The rpoS gene encodes the alternative sigma factor sigma(S) (RpoS) and is required for survival of bacteria under starvation and stress conditions. It is also essential for Salmonella virulence in mice. Most work on the RpoS regulon has been in the closely related enterobacterial species Escherichia coli. To characterize the RpoS regulon in Salmonella, we isolated 38 unique RpoS-activated lacZ gene fusions from a bank of Salmonella enterica serovar Typhimurium mutants harboring random Tn5B21 mutations. Dependence on RpoS varied from 3-fold to over 95-fold, and all gene fusions isolated were regulated by growth phase. The identities of 21 RpoS-dependent fusions were determined by DNA sequence analysis. Seven of the fusions mapped to DNA regions in Salmonella serovar Typhimurium that do not match any known E. coli sequence, suggesting that the composition of the RpoS regulon differs markedly in the two species. The other 14 fusions mapped to 13 DNA regions very similar to E. coli sequences. None of the insertion mutations in DNA regions common to both species appeared to affect Salmonella virulence in BALB/c mice. Of these, only three (otsA, katE, and poxB) are located in known members of the RpoS regulon. Ten insertions mapped in nine open reading frames of unknown function (yciF, yehY, yhjY, yncC, yjgB, yahO, ygaU, ycgB, and yeaG) appear to be novel members of the RpoS regulon.
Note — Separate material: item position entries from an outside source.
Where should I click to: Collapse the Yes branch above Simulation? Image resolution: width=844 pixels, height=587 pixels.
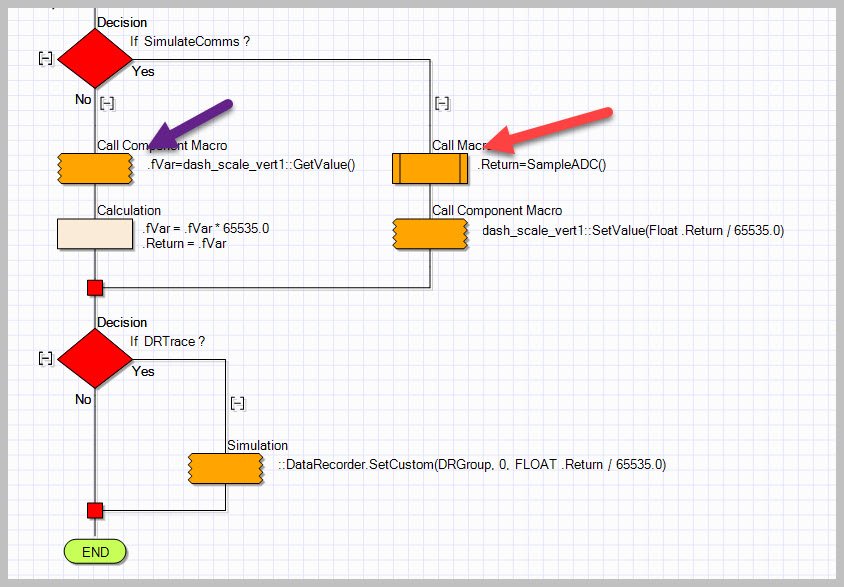coord(237,403)
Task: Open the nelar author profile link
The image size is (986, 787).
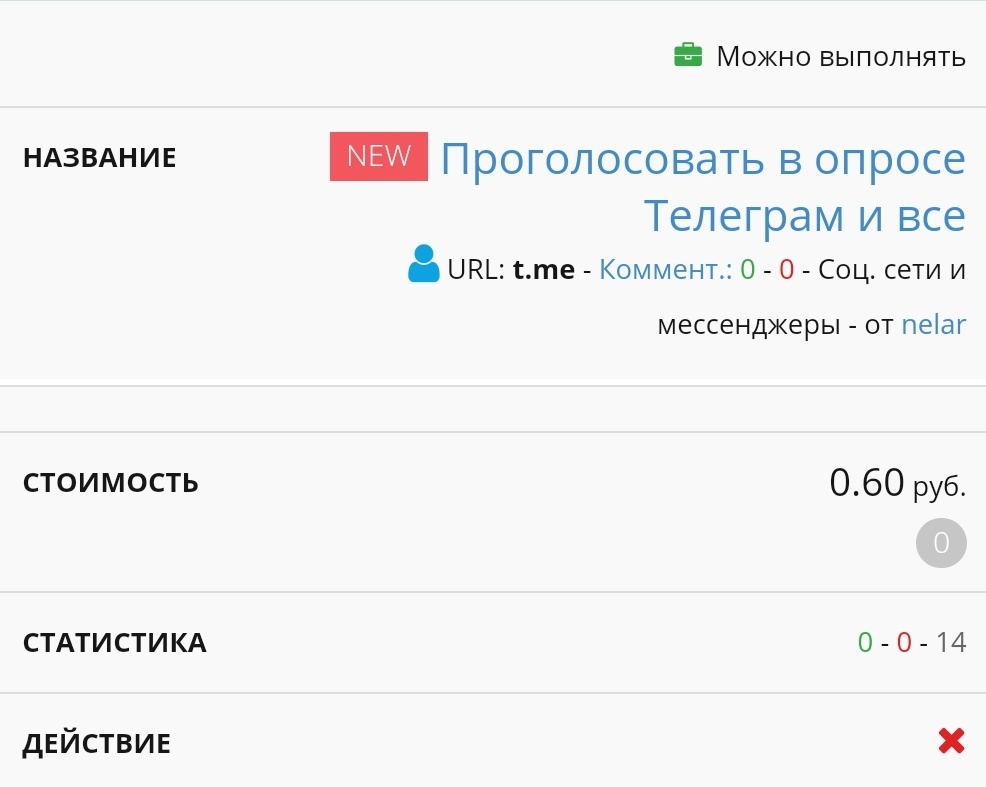Action: coord(934,324)
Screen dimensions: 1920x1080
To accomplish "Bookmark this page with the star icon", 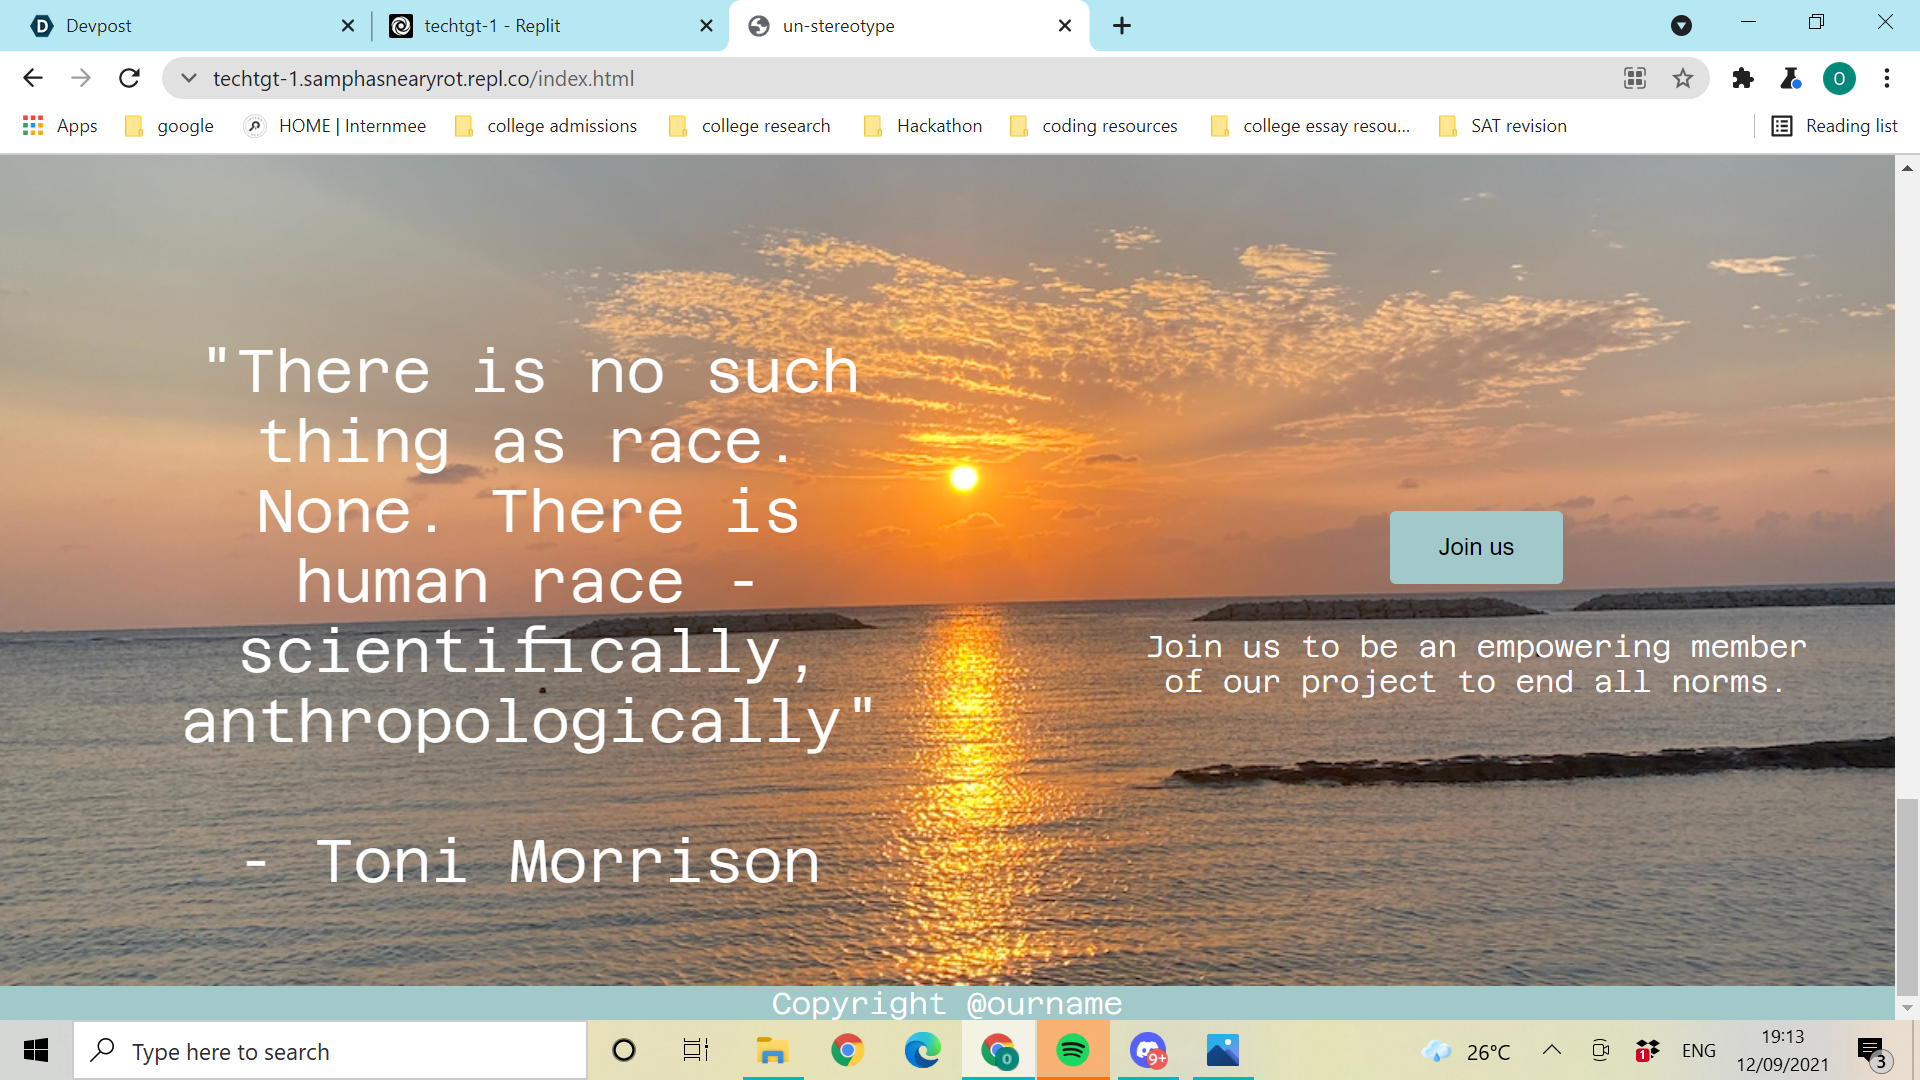I will click(x=1683, y=78).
One insertion, that in mutant C52::H87, was in the noncoding region upstream from ogt, encoding a O(6)-methylguanine DNA methyltransferase involved in repairing alkylation damage in DNA. The ogt coding sequence is very similar to the E. coli homolog, but the ogt 5' flanking regions were found to be markedly different in the two species, suggesting genetic rearrangements. Using primer extension assays, a specific ogt mRNA start site was detected in RNAs of the Salmonella serovar Typhimurium wild-type strains C52 and SL1344 but not in RNAs of the mutant strains C52K (rpoS), SL1344K (rpoS), and C52::H87. In mutant C52::H87, Tn5B21 is inserted at the ogt mRNA start site, with lacZ presumably transcribed from the identified RpoS-regulated promoter. These results indicate that ogt gene expression in Salmonella is regulated by RpoS in stationary phase of growth in rich medium, a finding that suggests a novel role for RpoS in DNA repair functions.